I've also reflected how my relationship with God, Who adopted me, is similar. Did He need me? Not really. Did He want me? Yes. And He is with me through all the trials I go through. That's a great reason to be adopted. I'm so glad my loving Father took me in and made me a part of His family so I don't have to go through ANYTHING alone.

During Min's struggles with testing, surgery, and rough post-op period, he cried, "I'm so glad you are here to help me."

Min, we are too ... and we're also grateful that God is with us all so we don't have to go through this alone.

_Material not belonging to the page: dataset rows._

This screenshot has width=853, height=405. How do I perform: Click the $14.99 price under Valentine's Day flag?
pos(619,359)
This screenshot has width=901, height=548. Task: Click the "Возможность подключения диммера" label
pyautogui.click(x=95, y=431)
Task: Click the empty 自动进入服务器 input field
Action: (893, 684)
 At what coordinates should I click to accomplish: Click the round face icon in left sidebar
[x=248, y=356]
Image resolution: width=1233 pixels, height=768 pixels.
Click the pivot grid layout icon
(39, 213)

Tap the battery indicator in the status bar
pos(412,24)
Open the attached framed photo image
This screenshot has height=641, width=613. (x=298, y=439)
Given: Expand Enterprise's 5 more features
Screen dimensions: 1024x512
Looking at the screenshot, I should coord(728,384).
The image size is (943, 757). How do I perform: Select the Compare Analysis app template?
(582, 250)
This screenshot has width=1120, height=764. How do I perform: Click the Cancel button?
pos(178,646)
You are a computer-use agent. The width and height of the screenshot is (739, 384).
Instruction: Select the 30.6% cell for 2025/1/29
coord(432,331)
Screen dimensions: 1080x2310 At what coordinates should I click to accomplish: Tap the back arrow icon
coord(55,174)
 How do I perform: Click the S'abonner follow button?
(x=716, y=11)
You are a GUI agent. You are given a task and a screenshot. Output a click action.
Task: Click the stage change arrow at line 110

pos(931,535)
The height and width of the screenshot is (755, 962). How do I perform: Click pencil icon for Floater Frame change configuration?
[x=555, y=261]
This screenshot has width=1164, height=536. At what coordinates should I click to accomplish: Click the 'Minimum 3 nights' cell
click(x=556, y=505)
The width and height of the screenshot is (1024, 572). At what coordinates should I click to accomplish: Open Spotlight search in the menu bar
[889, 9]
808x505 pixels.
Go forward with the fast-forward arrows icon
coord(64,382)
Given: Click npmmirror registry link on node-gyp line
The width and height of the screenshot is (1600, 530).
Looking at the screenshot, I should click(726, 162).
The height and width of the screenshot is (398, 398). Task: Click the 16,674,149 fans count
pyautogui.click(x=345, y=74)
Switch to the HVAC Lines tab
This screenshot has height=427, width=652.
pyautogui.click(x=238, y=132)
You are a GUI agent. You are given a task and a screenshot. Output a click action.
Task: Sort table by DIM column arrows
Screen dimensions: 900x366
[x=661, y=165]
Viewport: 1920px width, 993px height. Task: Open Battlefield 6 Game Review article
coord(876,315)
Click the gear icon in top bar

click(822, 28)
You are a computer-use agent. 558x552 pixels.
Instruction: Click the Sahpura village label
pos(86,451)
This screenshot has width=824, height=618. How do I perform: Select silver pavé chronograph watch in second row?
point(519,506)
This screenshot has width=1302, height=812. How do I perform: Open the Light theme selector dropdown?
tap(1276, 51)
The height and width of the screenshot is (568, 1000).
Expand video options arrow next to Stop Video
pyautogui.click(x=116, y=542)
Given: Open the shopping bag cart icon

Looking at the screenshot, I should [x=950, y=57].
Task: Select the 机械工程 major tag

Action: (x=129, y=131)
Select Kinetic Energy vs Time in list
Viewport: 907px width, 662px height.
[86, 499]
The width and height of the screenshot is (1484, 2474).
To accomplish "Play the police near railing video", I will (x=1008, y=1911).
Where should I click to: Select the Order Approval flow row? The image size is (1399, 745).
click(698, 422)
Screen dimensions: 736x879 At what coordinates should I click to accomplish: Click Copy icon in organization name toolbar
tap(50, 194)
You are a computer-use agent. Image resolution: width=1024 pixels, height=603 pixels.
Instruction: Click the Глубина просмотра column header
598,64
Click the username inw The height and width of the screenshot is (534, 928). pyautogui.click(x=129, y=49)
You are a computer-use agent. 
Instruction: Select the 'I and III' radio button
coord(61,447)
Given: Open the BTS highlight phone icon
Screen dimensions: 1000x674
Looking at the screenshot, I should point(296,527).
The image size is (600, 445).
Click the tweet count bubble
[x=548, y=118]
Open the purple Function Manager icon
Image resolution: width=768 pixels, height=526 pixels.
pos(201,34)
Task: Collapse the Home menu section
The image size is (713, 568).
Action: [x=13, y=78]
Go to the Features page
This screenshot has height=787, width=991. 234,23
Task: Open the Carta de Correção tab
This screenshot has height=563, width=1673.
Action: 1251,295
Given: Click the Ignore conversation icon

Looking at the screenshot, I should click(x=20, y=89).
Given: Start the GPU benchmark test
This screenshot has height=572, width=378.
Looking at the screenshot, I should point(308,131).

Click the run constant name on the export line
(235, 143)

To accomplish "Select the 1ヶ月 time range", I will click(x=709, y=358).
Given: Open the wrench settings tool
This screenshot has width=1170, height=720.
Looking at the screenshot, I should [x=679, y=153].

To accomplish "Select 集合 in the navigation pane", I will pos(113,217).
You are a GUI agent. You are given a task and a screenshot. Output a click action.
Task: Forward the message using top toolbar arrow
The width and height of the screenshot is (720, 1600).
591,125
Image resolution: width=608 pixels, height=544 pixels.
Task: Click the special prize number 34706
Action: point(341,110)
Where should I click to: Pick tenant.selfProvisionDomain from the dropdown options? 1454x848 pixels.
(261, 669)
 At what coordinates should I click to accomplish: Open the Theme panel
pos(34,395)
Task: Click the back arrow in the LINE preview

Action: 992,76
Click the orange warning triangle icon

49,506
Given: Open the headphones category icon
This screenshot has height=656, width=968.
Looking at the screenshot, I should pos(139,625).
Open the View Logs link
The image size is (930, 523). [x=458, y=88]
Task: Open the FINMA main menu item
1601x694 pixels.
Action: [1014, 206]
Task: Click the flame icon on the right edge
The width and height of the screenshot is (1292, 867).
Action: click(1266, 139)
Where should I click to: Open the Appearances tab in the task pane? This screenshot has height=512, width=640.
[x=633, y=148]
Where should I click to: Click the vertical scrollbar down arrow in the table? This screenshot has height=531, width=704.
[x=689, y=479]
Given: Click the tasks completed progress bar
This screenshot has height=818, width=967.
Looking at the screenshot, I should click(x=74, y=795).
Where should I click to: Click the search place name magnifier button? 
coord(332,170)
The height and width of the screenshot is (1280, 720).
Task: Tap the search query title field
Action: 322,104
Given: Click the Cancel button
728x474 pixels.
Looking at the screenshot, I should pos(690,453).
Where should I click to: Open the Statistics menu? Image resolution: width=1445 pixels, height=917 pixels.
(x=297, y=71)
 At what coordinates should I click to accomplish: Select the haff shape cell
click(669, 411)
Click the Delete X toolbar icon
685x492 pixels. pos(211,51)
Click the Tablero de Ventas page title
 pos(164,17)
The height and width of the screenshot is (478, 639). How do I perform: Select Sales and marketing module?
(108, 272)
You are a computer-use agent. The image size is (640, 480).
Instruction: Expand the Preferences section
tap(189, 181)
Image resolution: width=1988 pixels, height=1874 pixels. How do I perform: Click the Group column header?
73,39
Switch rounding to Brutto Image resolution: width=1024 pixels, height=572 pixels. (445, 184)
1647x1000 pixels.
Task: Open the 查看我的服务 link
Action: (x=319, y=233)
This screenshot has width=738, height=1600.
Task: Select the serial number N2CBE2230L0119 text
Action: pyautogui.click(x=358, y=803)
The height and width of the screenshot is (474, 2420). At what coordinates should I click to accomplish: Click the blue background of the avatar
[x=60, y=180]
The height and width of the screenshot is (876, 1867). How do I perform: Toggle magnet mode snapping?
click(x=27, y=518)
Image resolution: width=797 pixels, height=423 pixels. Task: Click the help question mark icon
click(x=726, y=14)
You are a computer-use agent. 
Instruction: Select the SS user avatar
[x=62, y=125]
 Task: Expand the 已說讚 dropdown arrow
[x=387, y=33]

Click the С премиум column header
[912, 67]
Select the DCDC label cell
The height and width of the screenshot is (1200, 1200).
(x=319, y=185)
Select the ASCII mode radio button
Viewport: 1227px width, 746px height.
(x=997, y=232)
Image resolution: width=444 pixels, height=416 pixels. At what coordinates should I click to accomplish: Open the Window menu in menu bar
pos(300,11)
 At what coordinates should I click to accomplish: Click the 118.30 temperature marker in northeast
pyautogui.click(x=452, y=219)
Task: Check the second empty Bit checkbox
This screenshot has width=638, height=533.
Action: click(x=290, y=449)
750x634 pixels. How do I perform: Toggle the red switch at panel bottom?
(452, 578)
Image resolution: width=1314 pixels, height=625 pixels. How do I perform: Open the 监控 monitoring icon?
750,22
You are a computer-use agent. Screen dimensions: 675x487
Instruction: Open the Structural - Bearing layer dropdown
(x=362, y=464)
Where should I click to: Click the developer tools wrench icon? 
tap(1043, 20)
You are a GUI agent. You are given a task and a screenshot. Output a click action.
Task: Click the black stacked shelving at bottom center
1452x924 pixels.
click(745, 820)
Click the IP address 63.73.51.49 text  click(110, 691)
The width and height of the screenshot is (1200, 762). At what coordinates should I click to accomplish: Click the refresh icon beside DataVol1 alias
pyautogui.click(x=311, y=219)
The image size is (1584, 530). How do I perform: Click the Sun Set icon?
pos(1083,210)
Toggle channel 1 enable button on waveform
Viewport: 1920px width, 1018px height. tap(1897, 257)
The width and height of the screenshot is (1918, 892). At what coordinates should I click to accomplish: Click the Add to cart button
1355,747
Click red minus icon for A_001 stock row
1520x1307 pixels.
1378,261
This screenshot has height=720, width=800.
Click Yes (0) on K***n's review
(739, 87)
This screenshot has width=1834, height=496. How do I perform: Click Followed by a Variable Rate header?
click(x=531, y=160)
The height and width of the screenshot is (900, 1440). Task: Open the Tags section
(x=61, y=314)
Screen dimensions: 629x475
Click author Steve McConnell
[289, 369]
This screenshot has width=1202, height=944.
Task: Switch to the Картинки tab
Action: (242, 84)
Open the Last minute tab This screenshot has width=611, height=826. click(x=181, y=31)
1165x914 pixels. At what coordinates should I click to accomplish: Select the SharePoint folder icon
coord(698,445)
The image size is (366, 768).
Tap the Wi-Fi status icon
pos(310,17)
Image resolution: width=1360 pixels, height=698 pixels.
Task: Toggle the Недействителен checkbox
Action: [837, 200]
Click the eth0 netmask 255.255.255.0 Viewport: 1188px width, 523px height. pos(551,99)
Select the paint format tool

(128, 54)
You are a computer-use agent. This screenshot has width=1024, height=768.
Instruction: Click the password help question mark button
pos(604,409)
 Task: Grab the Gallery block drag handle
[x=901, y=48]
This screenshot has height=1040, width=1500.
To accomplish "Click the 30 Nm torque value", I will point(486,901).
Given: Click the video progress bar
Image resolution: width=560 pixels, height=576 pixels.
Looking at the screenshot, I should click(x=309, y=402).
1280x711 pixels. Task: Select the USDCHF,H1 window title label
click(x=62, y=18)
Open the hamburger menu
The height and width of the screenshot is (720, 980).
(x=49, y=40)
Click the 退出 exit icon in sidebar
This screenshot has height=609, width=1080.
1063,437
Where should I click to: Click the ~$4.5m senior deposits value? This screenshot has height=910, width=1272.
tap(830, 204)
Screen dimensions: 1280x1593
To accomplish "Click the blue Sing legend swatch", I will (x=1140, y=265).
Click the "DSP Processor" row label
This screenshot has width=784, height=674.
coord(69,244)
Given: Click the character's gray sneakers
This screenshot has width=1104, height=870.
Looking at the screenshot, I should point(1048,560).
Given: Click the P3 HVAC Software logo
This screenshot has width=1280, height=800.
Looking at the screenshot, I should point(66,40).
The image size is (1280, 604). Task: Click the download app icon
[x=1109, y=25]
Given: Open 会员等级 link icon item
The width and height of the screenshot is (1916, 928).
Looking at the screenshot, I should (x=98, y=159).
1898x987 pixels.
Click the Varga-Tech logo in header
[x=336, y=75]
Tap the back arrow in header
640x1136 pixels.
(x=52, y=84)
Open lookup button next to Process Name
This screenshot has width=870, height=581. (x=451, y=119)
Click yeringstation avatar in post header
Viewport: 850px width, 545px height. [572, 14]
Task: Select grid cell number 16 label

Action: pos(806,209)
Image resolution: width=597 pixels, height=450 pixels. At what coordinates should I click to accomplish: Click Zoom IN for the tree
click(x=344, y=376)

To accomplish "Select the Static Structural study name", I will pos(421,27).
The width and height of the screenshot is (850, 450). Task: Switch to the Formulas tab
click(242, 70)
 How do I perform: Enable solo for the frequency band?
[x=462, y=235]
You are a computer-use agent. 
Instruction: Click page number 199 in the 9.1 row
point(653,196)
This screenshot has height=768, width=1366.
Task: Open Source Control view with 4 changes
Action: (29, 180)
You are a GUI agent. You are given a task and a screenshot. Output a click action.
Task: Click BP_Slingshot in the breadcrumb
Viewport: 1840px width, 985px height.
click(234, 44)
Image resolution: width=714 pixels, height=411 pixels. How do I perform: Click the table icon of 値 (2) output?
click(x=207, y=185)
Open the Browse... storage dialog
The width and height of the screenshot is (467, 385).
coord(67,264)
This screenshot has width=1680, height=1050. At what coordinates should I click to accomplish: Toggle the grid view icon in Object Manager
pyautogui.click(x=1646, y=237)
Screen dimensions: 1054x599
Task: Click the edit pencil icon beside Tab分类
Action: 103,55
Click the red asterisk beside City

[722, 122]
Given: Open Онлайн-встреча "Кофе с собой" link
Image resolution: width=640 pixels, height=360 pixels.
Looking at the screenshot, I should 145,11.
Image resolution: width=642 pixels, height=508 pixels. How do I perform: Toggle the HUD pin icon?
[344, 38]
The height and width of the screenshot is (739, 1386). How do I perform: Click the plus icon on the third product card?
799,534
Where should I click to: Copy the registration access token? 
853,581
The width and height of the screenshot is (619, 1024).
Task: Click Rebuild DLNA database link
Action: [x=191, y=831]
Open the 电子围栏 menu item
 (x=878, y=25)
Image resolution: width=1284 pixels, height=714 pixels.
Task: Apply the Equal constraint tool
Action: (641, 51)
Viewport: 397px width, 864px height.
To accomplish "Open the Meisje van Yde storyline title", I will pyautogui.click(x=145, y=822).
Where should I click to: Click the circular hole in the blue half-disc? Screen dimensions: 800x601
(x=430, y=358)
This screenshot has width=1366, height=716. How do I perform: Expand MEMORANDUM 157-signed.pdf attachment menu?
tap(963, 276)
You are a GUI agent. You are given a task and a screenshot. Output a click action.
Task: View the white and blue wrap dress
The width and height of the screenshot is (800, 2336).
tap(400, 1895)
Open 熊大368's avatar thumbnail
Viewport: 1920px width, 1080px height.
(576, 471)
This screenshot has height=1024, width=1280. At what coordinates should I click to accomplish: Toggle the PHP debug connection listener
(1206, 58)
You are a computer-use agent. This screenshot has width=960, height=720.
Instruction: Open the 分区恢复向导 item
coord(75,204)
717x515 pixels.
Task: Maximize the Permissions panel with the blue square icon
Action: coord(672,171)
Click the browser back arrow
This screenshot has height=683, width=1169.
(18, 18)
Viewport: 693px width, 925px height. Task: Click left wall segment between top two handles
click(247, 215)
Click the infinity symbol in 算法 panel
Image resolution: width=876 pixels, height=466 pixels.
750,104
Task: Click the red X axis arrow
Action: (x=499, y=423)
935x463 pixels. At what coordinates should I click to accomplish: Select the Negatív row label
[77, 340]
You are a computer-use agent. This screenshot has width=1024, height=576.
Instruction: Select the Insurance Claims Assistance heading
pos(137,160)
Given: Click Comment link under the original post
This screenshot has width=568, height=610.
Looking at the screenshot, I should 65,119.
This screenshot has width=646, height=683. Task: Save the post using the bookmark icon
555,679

*During our time at the hospital, I'm not able to get into this browser and respond or post additional blogs. We are going on week two there. Please be patient with me. I shall return! And thank you so much for your prayers. We certainly need them.

Sunday, May 20, 2012

Forgotten Treasures

Our on-going effort to remove clutter and unused items from our home resulted in my husband purchasing a USB turntable ~ spending countless hours converting well over 100 vinyl LP records into digital format and burned onto CDs.

Weeks later, thanks to hubby's hard work, I enjoy beautifully performed classical music ~ a collection once belonging to his parents and one they treasured. No wonder. Even now as I write, my heart and mind are calmed by the works of Bach, Handel, Liszt, Schubert, Haydn, Brahms, Mozart, and many more.

Not only do I enjoy this, but I love hearing those melody lines used in songs found in our hymnals. Then there are others that live in songs of our day and age, walking me down memory lane. So this phase of Operation Downsize has been (other than boxes of records and stacks of electronic equipment all over our living room) pure pleasure.

For years these records sat in boxes, were stored in closets, and filled our bottom bookshelf  six feet from where I new write. Unused.

I liken this to my Bible. God gave His precious Word to us century's ago. We have many Bibles filling our bookshelves. This holy Book is filled with treasures and within fingertip grasp. Yet if I leave them as "objects" filling our shelves, I miss the treasures God has for me.

In the pages of God's Word are life, hope, blessing, love, and ~ oh ~ so much more! Through reading what God wrote to me, I build a relationship with my Savior and become more like Him through the time we spend together.

Today I will not only treasure the beautiful music filling our home, but I will also wonder in the life-giving, hope-breathing words God has given.

Monday, May 7, 2012

Master Designer

Photo by Heidi Beukema Hurley
Maybe it's my art-trained eye, but I tend to see design in everything around me. Symmetry, patterns, positive and negative spaces, lights and darks creating affects where color doesn't exist.

Or is it that God intended His creation to reflect beauty and design? Unlike me who uses her eyes and hands to make something out of nothing, the Master Designer spoke all He made into being. How fitting of The Word!

Photo by Mitchell Williams
This past weekend seemed horrible, to put it bluntly. My little world spun out of control. Pattern, beauty, symmetry, design? Not visible to me until I washed my eyes with tears, called out to God, and took a ride. Then I saw it all around me. God's reminders. His creations shouting from both sides of the road!

This same God Who spoke design, patterns, symmetry, and positive and negative spaces into being also cares about my broken heart. May I never forget that. He is interested in every detail. And while my world seems to spiral out of control, His does not. I can rest in Him. Trust Him. See in the negatives the beauty and purpose of the positives.